Ceci m’amène à parler de ce que j’appelle l’usage intelligent, non acrobatique, des parenthèses. Le seul cas que je connaisse où il y a eu un parenthésage poussé très loin, c’est le cas de Roussel, des Nouvelles impressions d’Afrique. Il y a des doubles, triples et quadruples parenthèses qui, finalement s’étalent sur tout un livre. Il y a d’autres formes de parenthésage, par exemple, les livres qui ont des notes de bas de page, avec des parenthèses dans les notes, c’est un double parenthésage. Mais ça ne va pas très loin. Il y a autre chose que la parenthèse proprement dite, ce sont les romans à tiroirs. Le roi dans ce genre en France, c’est Frédéric Soulié avec Confessions générales et Les mémoires du diable où il y a des récits dans des récits, dans des récits, où apparaît quelqu’un qui écrit une lettre et qui raconte que Amandine a rencontré Philippe qui lui a dit…

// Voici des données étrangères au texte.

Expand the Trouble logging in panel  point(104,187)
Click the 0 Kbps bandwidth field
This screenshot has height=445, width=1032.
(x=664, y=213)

J.B. : Est-ce qu’on atteint au degré de complexité des Mille et une nuits ?
F.L.L. : Je crois, oui. Ce n’est pas l’usage acrobatique de Roussel qui cherche à nous faire perdre les pédales, il sait très bien qu’on ne pourra pas se souvenir du début de la parenthèse quand elle commence vingt pages plus haut ; ce n’est pas non plus l’usage agréable, celui des tiroirs. L’usage non acrobatique est celui qui permettrait à une pensée de rester vivante à l’intérieur d’un discours et d’apporter une richesse qui ne vous désarçonne pas parce qu’elle est bien organisée. Autrement dit, que va-t-on mettre à l’intérieur des parenthèses ? Quand je parle, mes parenthèses ne sont pas toujours ce qu’elles devraient être, je me laisse parler. Dans quelque chose d’écrit, je crois qu’une disposition qui préméditerait le contenu des parenthèses les unes par rapport aux outres, une cascade ou un arbre suivant les cas qui prévoirait qu’au fur et à mesure qu’on s’enfonce dans la parenthèse, on s’enfonce ou bien vers quelque chose de plus abstrait, ou de plus concret. Du moment qu’il y a un ordre, cet usage du parenthésage ferait passer la quantité du discours beaucoup mieux que même en mettant des phrases séparées. C’est une idée que je voudrais défendre. Il faut déterminer le principe qui gouverne l’ordre pour le discours que l’on veut faire. Ce principe peut changer. Je disais tout à l’heure, aller de l’abstrait vers le concret ou du concret vers l’abstrait, mais ça peut être autre chose, aller, par exemple, de ce qui est plus émouvant vers ce qui l’est moins ou vers plus de documentation ou moins. Dans ce livre, la parenthèse sera utilisée pour la défense du disparate on ne fera pas de parenthèses pour le plaisir.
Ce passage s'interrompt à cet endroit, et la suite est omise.